De récents événements mettent en évidence le retour en force de la Libye sur l’échiquier international et la faiblesse de la société internationale (le terme de « communauté », généralement utilisé, ne nous paraît plus opportun pour évoquer un ensemble, dont les éléments témoignent d’une totale absence d’adhésion à un minimum d’intérêts communs).

Tout d’abord, à la fin de la semaine dernière, la Libye avait elle-même demandé la convocation du Conseil de sécurité, au nom du groupe des Etats arabes à l’ONU (groupe de fait, mais non institutionnalisé et la Libye est le seul Etat arabe membre du Conseil de sécurité, actuellement), pour une réunion d’urgence, après le lancement de l’opération israélienne « Hiver chaud », qui faisait suite à des tirs incessants de roquettes palestiniens sur son territoire, à partir de cette zone.

Dans une déclaration, non publiée officiellement, le Conseil, avait-on appris, condamnait ces violences, mais malgré de longues discussions, n’avait pu s’entendre sur un projet de résolution rédigé par la Libye. Le texte, qui souhaitait condamner en termes durs l’offensive israélienne, s’était notamment heurté à l’opposition des Etats-Unis.

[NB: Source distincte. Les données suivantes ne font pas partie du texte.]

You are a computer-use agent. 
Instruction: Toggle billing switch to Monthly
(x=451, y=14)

Il faut savoir qu’une déclaration, dépourvue de toute force juridique, émanant du président en exercice du Conseil de sécurité (en l’occurrence pour le mois de mars, le représentant russe), et sensée présenter la position des membres de cet organe sur une question, suppose un consensus, c’est à dire l’absence d’opposition. En l’occurrence, l’absence de consensus explique l’absence de déclaration officielle.

Mais, de plus, la Libye ne pouvait pas espérer obtenir le vote d’une résolution, qui, certes, ne nécessite pas l’unanimité, mais seulement une majorité de 9 voix, car les Etats-Unis avaient laissé entendre qu’ils exerceraient leur droit de veto.

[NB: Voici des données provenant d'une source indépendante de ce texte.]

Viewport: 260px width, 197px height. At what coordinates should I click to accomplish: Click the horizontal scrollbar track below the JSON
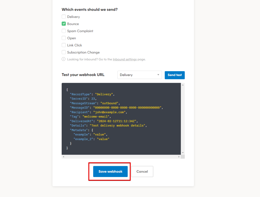tap(121, 157)
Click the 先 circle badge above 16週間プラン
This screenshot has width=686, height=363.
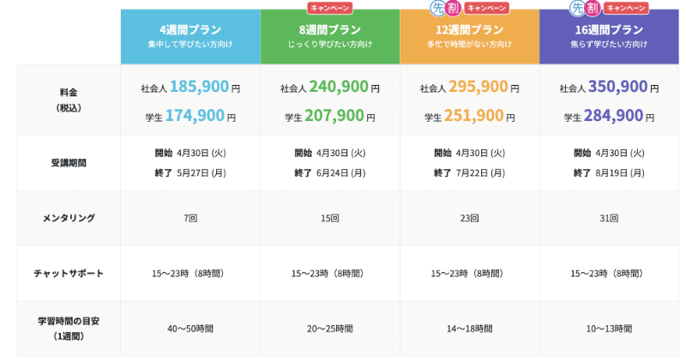pos(577,8)
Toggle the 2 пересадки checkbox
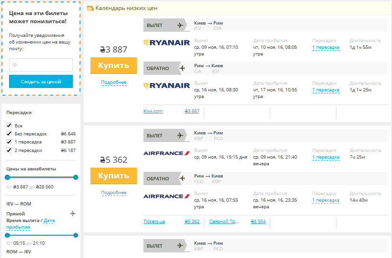Viewport: 392px width, 258px height. click(9, 150)
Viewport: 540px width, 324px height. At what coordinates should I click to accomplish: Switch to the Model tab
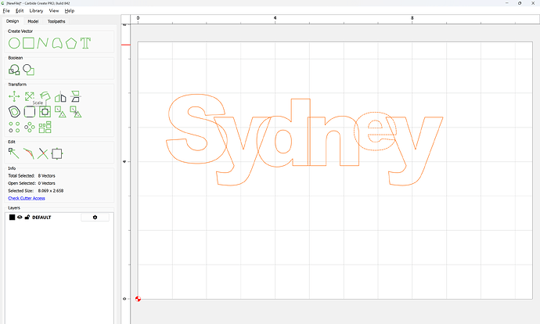pos(33,21)
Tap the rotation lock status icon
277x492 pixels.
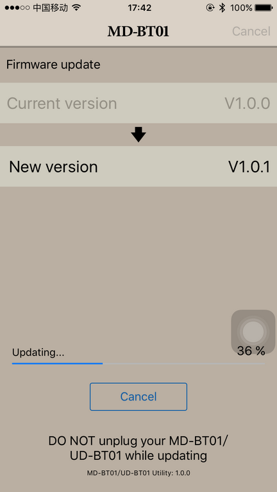[210, 8]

La Libye avait alors, fait savoir mercredi qu’elle allait amender son projet, dans le but de pousser à un vote la semaine prochaine.

C’est dans ce contexte qu’est survenu le tragique massacre de Jérusalem, jeudi soir.

C’est, cette fois, les Etats Unis qui ont demandé une réunion d’urgence du Conseil de sécurité. Ils ont tenté de faire adopter une résolution disant que les membres du Conseil de sécurité « condamnent dans les termes les plus fermes l’attentat terroriste intervenu le 6 mars 2008 à Jérusalem qui a tué ou blessé des dizaines de civils israéliens ».

Mais, c’est alors la Libye, soutenue par plusieurs autres membres du Conseil de sécurité, qui aurait «  bloqué  » (souligné par nous) l’adoption du texte. Les Libyens voulaient inclure dans la résolution un passage condamnant la récente incursion israélienne dans la bande de Gaza. Le représentant permanent des Etats-Unis s’y serait opposé en disant que tuer des étudiants dans une école est différent de tuer des civils sans intention de le faire, comme c’était le cas à Gaza. Le représentant permanent de la Russie, qui préside, donc, ce mois-ci le Conseil, aurait approuvé.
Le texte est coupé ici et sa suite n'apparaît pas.